Friday, November 14, 2008

Tough times for CB Richard Ellis brokerage

Tough times for CB Richard Ellis brokerage

Silicon Valley / San Jose Business Journal - by Katherine Conrad
It’s a tough time to be a commercial real estate brokerage.

But CB Richard Ellis Group Inc. insists its picture isn’t as bleak as what was painted by a report from Morningstar Inc. earlier this month.

The report described CBRE’s position as “precarious” because of massive debt and noted that cash flow was a negative $380 million in the first half of 2008 compared with a positive $163 million for the same period in 2007.

The report further stated that as much as 40 percent of CBRE’s revenue is tied to commercial real estate deals in a market that has “plummeted” as the economy falters.

Morningstar indicated that the company has $3 billion in debt and faces a funding shortfall of $500 million in the upcoming year.

Despite the downbeat tone of the report, Morningstar values the stock above where it has been trading.
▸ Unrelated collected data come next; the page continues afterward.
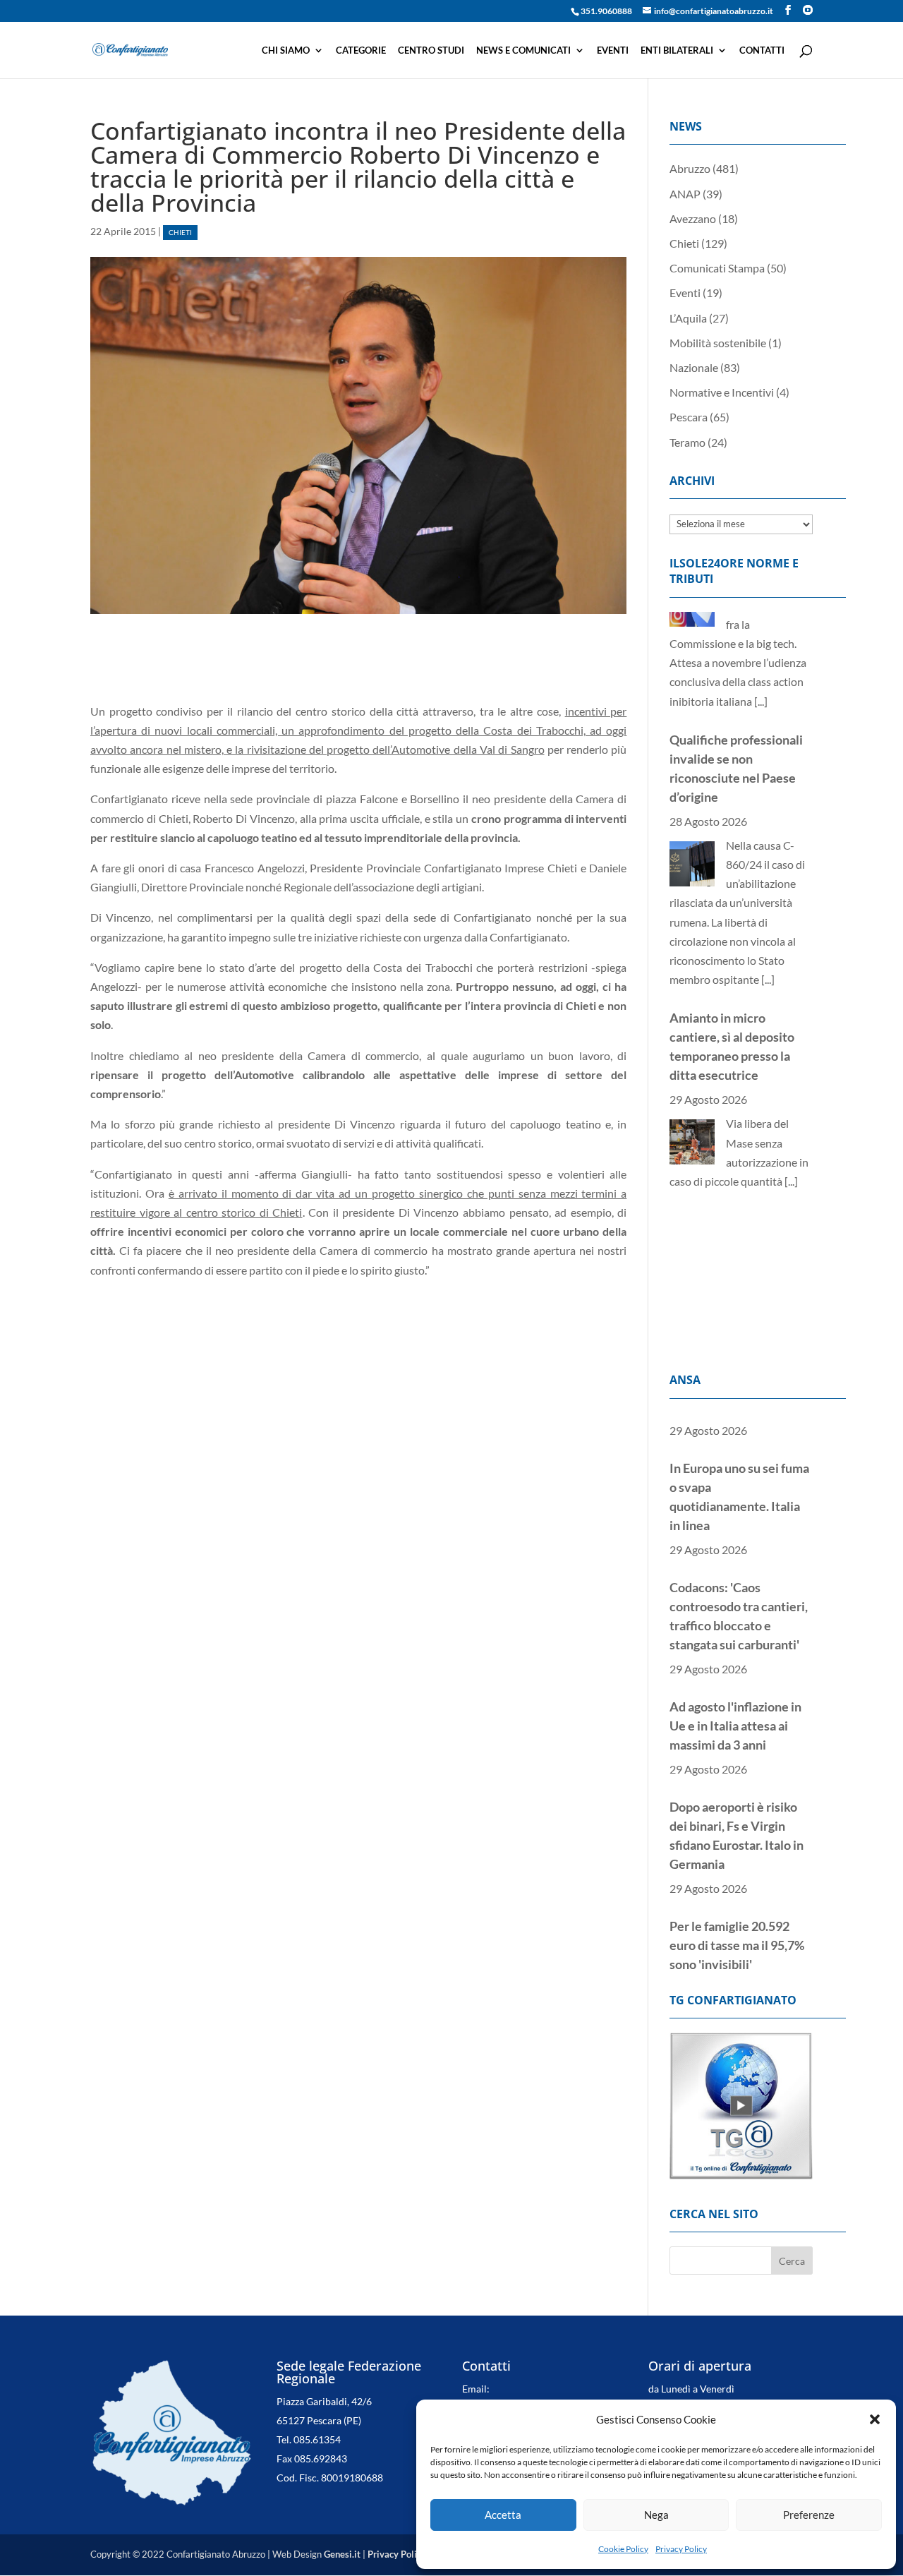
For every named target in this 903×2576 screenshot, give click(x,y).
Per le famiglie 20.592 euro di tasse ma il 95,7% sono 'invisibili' (736, 1899)
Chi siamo (286, 50)
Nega (656, 2514)
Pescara (688, 416)
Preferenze (809, 2514)
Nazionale (693, 367)
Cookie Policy (623, 2549)
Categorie (361, 50)
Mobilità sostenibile (717, 342)
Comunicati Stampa (717, 268)
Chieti (180, 232)
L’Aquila (688, 318)
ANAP (685, 193)
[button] (875, 2419)
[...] (768, 860)
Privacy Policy (681, 2549)
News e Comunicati (523, 50)
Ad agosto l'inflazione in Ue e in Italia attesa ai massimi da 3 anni (735, 1680)
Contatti (761, 50)
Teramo (687, 442)
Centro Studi (431, 50)
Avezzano (692, 218)
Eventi (613, 50)
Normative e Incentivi (721, 392)
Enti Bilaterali (677, 50)
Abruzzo (689, 168)
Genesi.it (342, 2554)
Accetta (503, 2514)
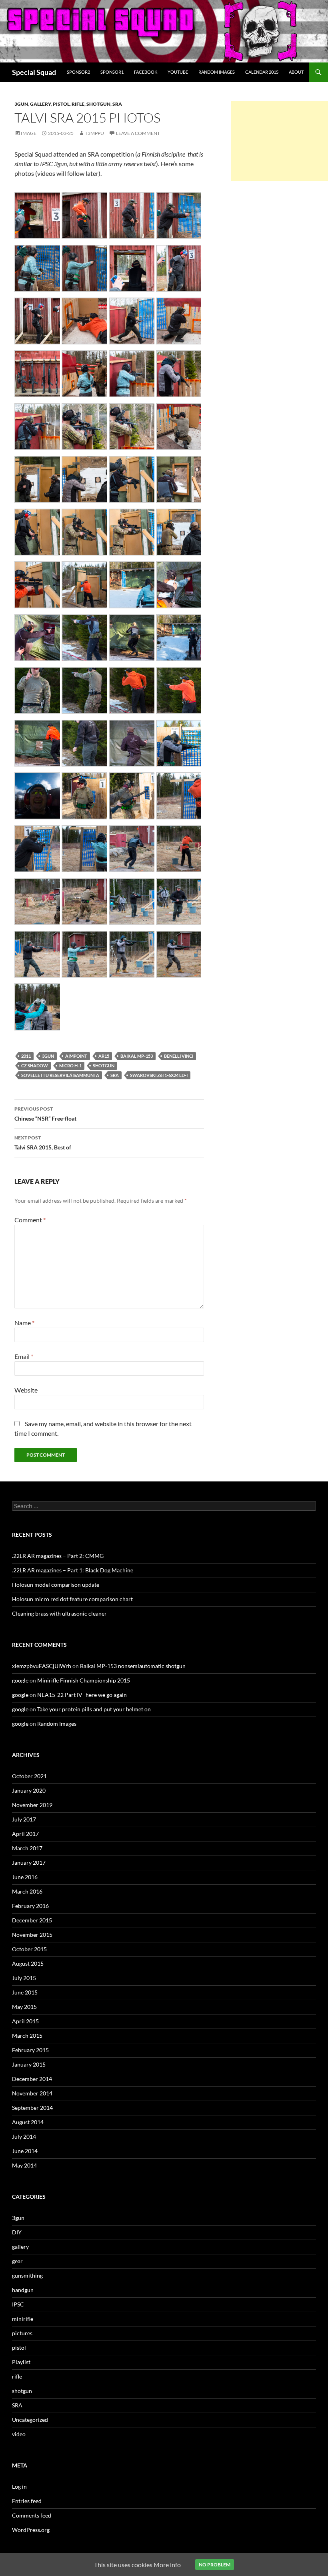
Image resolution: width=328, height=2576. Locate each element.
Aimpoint (76, 1056)
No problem (214, 2565)
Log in (19, 2486)
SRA (117, 104)
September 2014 (32, 2107)
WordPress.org (31, 2529)
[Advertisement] (279, 141)
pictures (22, 2333)
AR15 (103, 1056)
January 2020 (29, 1790)
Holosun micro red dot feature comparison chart (72, 1599)
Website (26, 1390)
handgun (23, 2289)
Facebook (145, 71)
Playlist (21, 2362)
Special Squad (34, 72)
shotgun (98, 104)
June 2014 (25, 2150)
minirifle (22, 2318)
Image (28, 133)
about (296, 71)
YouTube (178, 71)
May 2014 (24, 2165)
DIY (17, 2232)
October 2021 (29, 1776)
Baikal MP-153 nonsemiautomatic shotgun (133, 1665)
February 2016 (30, 1905)
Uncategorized (30, 2419)
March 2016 (27, 1891)
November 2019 (32, 1804)
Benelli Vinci (178, 1056)
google (20, 1680)
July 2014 (24, 2136)
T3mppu (94, 133)
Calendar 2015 (261, 71)
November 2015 (32, 1934)
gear (17, 2261)
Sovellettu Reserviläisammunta (60, 1075)
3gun (21, 104)
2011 (26, 1056)
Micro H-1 (70, 1065)
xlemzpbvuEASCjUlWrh (41, 1665)
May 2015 (24, 2006)
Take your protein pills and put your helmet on (94, 1709)
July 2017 (24, 1819)
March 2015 (27, 2035)
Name (24, 1322)
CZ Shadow (34, 1065)
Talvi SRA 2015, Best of (42, 1143)
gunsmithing (27, 2275)
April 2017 (25, 1833)
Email (23, 1356)
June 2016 (25, 1877)
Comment (30, 1220)
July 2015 (24, 1977)
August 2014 (28, 2122)
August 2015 (28, 1963)
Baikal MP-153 (136, 1056)
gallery (40, 104)
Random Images (216, 71)
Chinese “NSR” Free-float (45, 1114)
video (19, 2434)
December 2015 (32, 1920)
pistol (61, 104)
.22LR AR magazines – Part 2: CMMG (58, 1555)
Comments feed (31, 2515)
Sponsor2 (78, 71)
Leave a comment (138, 133)
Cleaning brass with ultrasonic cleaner (59, 1613)
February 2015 (30, 2050)
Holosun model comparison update (55, 1584)
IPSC (18, 2304)
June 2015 (25, 1992)
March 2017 (27, 1848)
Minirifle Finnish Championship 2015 (83, 1680)
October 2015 (29, 1949)
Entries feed (27, 2501)
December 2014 (32, 2078)
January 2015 (29, 2064)
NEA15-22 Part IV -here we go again (82, 1694)
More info (167, 2564)
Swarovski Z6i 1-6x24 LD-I (159, 1075)
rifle (78, 104)
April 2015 (25, 2021)
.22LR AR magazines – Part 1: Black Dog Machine (72, 1570)
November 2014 (32, 2093)
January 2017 (29, 1862)
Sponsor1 (112, 71)
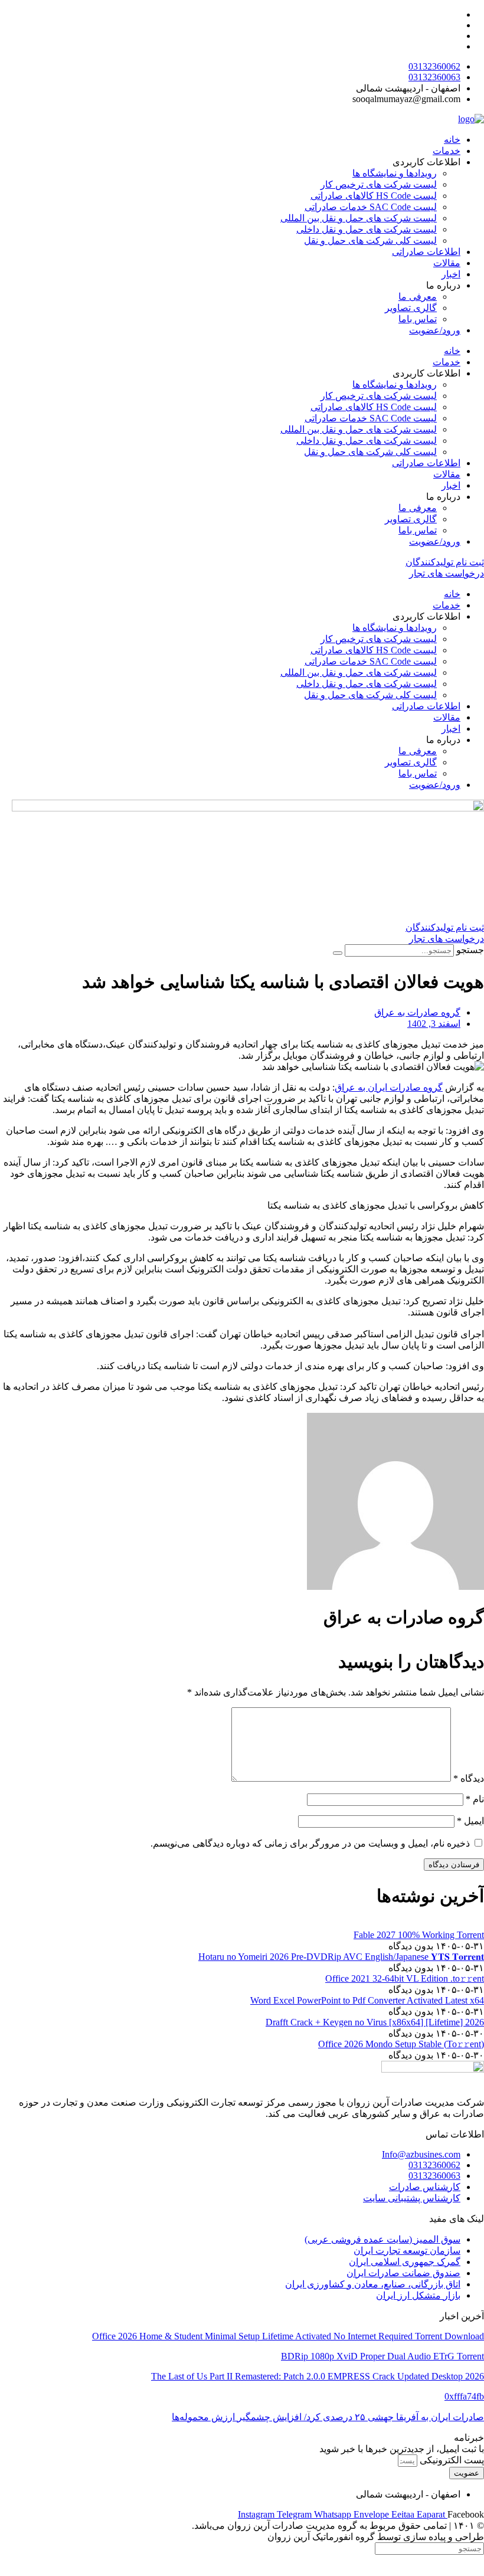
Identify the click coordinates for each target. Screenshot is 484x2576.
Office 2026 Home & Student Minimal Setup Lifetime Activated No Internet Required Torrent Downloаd (288, 2336)
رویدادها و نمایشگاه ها (394, 173)
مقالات (446, 263)
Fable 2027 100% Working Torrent (419, 1935)
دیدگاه (468, 1778)
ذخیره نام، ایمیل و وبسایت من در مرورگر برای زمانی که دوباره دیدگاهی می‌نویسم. (310, 1843)
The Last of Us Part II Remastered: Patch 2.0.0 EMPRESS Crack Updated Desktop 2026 (317, 2376)
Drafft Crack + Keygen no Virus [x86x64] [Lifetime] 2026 (375, 2022)
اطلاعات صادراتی (426, 252)
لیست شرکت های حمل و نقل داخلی (366, 229)
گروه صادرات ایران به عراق (389, 1087)
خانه (452, 140)
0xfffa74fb (464, 2396)
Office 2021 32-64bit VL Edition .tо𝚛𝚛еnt (404, 1978)
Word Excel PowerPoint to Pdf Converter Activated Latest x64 (367, 2000)
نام (475, 1799)
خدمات (446, 151)
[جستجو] (337, 953)
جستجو (470, 950)
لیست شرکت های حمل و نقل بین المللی (358, 218)
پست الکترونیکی (450, 2460)
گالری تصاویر (411, 308)
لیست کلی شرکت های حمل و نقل (370, 240)
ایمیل (470, 1821)
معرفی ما (417, 297)
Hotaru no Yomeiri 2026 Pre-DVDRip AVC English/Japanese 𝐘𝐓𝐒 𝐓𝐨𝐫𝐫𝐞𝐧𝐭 (341, 1957)
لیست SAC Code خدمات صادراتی (371, 207)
The company is trading at $3.77 per share as of Nov. 11, off its 52-week high of close to $25. Morningstar is pricing the stock at $6.50.

Mark Schmidt, head of CBRE’s Silicon Valley office, agreed that the economic situation is challenging and said that while other offices have cut staff, he does not plan to let any of his 40-plus brokers go. He noted that CB Richard Ellis was founded more than 100 years ago and has faced difficult times before.

“Everybody is struggling with the economy. We all have to get as lean and mean as possible and watch expenses more than we ever have,” he said. “CB is no different. We’re cutting expenses like everyone else and trying to be prudent to stockholders.”

Brett White, CBRE’s president and CEO, responded to the Morningstar report with a letter to shareholders that said the firm’s revenue was $1.3 billion for the third quarter and earnings per share totaled 27 cents, exceeding analysts’ expectation by 4 cents.

“These are certainly very challenging times for everyone,” wrote White. “Conditions have deteriorated on a scale and with a speed that no one could have predicted just a few months ago.”

CBRE announced as of Nov. 11 that it would offer 50 million shares of stock for sale, to deal with its 65 percent drop in net income in the third quarter. The stock offering comes on top of a reduction of $190 million in costs, which include layoffs.

CBRE, with 300 offices around the world, stands out as the largest and most public of commercial real estate firms facing an increasingly tough market. Because it is public, the firm must disclose its finances.

But CBRE is not alone.

Privately held Cushman & Wakefield Inc. and publicly held Grubb & Ellis Co. are rumored to have laid off brokers. Neither company would return telephone calls seeking comment. Grubb & Ellis’ stock has dropped to around $1 from a 52-week high of $7.50.

Mark Ritchie, whose firm Ritchie Commercial Inc. had four offices throughout the Bay Area including locations in San Francisco, San Jose, Oakland and Walnut Creek, said he plans to consolidate his East Bay offices into the Walnut Creek location. While Ritchie is saving rent through consolidation, he has added brokers in San Jose and San Francisco to his staff of 45 brokers.

“I’m so different from all of them because my firm is so small,” Ritchie said. “We’re making deals. They’re small, but they are deals.”

Phil Mahoney, principal and executive vice president of Cornish & Carey Commercial/ONCOR International, said his firm, which has been profitable for decades, also has added brokers.

“It’s a good time to be private,” he said. “We don’t have the stockholders looking over our shoulders. We don’t have debt to service and we’re not in the public eye. Pubic entities that do have debt are under severe strain.”